GOAL OF THE EXERCISE:
Can you render all of the rows below as a Markdown table with the columns No. and Line, giving each nonblank line its own numbered table row and leaving out the blank lines?

STORED RECORDS:
----------------------------------------

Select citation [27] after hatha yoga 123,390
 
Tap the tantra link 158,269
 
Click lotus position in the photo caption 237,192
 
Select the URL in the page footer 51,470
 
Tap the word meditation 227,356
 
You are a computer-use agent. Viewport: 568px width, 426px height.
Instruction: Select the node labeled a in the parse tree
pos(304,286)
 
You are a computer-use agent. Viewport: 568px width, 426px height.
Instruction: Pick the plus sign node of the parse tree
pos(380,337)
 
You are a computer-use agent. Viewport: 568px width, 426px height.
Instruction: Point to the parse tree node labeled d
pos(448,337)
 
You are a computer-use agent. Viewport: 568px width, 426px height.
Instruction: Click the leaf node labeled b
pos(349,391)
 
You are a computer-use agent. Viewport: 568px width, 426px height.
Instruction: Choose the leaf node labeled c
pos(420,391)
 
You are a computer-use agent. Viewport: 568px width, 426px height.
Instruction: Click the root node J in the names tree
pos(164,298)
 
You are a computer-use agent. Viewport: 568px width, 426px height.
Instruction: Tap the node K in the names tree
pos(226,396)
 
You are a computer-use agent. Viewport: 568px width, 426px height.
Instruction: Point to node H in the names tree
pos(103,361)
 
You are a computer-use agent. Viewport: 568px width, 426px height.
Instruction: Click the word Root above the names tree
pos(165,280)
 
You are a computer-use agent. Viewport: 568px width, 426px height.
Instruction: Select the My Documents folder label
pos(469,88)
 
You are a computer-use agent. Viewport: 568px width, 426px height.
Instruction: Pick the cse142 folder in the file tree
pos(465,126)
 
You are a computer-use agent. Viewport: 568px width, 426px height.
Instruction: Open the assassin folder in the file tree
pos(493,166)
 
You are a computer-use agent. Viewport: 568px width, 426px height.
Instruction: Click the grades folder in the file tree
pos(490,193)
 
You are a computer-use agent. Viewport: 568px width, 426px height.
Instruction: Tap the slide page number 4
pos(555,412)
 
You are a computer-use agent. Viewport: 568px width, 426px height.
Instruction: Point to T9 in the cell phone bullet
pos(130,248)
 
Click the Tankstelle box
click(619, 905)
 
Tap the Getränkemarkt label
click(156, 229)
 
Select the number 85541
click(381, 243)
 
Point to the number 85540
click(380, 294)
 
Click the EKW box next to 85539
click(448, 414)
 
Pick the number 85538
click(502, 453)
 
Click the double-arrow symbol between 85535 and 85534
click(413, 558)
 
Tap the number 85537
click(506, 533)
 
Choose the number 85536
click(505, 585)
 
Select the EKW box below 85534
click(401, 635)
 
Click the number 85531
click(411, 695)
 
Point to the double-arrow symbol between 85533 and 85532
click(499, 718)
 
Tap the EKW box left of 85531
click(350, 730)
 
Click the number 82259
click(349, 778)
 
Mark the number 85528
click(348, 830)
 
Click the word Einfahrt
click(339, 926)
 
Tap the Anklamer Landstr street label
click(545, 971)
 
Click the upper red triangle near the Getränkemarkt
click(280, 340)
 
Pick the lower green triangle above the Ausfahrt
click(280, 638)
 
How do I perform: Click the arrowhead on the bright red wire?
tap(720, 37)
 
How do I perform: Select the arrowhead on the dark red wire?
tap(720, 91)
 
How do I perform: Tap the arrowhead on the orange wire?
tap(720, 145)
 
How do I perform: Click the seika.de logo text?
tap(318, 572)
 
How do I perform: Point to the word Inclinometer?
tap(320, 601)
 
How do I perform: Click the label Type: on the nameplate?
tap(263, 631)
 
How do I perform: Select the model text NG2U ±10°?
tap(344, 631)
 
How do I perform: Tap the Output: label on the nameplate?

----------------------------------------

THE OUTPUT:
| No. | Line |
|---|---|
| 1 | Select citation [27] after hatha yoga 123,390 |
| 2 | Tap the tantra link 158,269 |
| 3 | Click lotus position in the photo caption 237,192 |
| 4 | Select the URL in the page footer 51,470 |
| 5 | Tap the word meditation 227,356 |
| 6 | You are a computer-use agent. Viewport: 568px width, 426px height. |
| 7 | Instruction: Select the node labeled a in the parse tree |
| 8 | pos(304,286) |
| 9 | You are a computer-use agent. Viewport: 568px width, 426px height. |
| 10 | Instruction: Pick the plus sign node of the parse tree |
| 11 | pos(380,337) |
| 12 | You are a computer-use agent. Viewport: 568px width, 426px height. |
| 13 | Instruction: Point to the parse tree node labeled d |
| 14 | pos(448,337) |
| 15 | You are a computer-use agent. Viewport: 568px width, 426px height. |
| 16 | Instruction: Click the leaf node labeled b |
| 17 | pos(349,391) |
| 18 | You are a computer-use agent. Viewport: 568px width, 426px height. |
| 19 | Instruction: Choose the leaf node labeled c |
| 20 | pos(420,391) |
| 21 | You are a computer-use agent. Viewport: 568px width, 426px height. |
| 22 | Instruction: Click the root node J in the names tree |
| 23 | pos(164,298) |
| 24 | You are a computer-use agent. Viewport: 568px width, 426px height. |
| 25 | Instruction: Tap the node K in the names tree |
| 26 | pos(226,396) |
| 27 | You are a computer-use agent. Viewport: 568px width, 426px height. |
| 28 | Instruction: Point to node H in the names tree |
| 29 | pos(103,361) |
| 30 | You are a computer-use agent. Viewport: 568px width, 426px height. |
| 31 | Instruction: Click the word Root above the names tree |
| 32 | pos(165,280) |
| 33 | You are a computer-use agent. Viewport: 568px width, 426px height. |
| 34 | Instruction: Select the My Documents folder label |
| 35 | pos(469,88) |
| 36 | You are a computer-use agent. Viewport: 568px width, 426px height. |
| 37 | Instruction: Pick the cse142 folder in the file tree |
| 38 | pos(465,126) |
| 39 | You are a computer-use agent. Viewport: 568px width, 426px height. |
| 40 | Instruction: Open the assassin folder in the file tree |
| 41 | pos(493,166) |
| 42 | You are a computer-use agent. Viewport: 568px width, 426px height. |
| 43 | Instruction: Click the grades folder in the file tree |
| 44 | pos(490,193) |
| 45 | You are a computer-use agent. Viewport: 568px width, 426px height. |
| 46 | Instruction: Tap the slide page number 4 |
| 47 | pos(555,412) |
| 48 | You are a computer-use agent. Viewport: 568px width, 426px height. |
| 49 | Instruction: Point to T9 in the cell phone bullet |
| 50 | pos(130,248) |
| 51 | Click the Tankstelle box |
| 52 | click(619, 905) |
| 53 | Tap the Getränkemarkt label |
| 54 | click(156, 229) |
| 55 | Select the number 85541 |
| 56 | click(381, 243) |
| 57 | Point to the number 85540 |
| 58 | click(380, 294) |
| 59 | Click the EKW box next to 85539 |
| 60 | click(448, 414) |
| 61 | Pick the number 85538 |
| 62 | click(502, 453) |
| 63 | Click the double-arrow symbol between 85535 and 85534 |
| 64 | click(413, 558) |
| 65 | Tap the number 85537 |
| 66 | click(506, 533) |
| 67 | Choose the number 85536 |
| 68 | click(505, 585) |
| 69 | Select the EKW box below 85534 |
| 70 | click(401, 635) |
| 71 | Click the number 85531 |
| 72 | click(411, 695) |
| 73 | Point to the double-arrow symbol between 85533 and 85532 |
| 74 | click(499, 718) |
| 75 | Tap the EKW box left of 85531 |
| 76 | click(350, 730) |
| 77 | Click the number 82259 |
| 78 | click(349, 778) |
| 79 | Mark the number 85528 |
| 80 | click(348, 830) |
| 81 | Click the word Einfahrt |
| 82 | click(339, 926) |
| 83 | Tap the Anklamer Landstr street label |
| 84 | click(545, 971) |
| 85 | Click the upper red triangle near the Getränkemarkt |
| 86 | click(280, 340) |
| 87 | Pick the lower green triangle above the Ausfahrt |
| 88 | click(280, 638) |
| 89 | How do I perform: Click the arrowhead on the bright red wire? |
| 90 | tap(720, 37) |
| 91 | How do I perform: Select the arrowhead on the dark red wire? |
| 92 | tap(720, 91) |
| 93 | How do I perform: Tap the arrowhead on the orange wire? |
| 94 | tap(720, 145) |
| 95 | How do I perform: Click the seika.de logo text? |
| 96 | tap(318, 572) |
| 97 | How do I perform: Point to the word Inclinometer? |
| 98 | tap(320, 601) |
| 99 | How do I perform: Click the label Type: on the nameplate? |
| 100 | tap(263, 631) |
| 101 | How do I perform: Select the model text NG2U ±10°? |
| 102 | tap(344, 631) |
| 103 | How do I perform: Tap the Output: label on the nameplate? |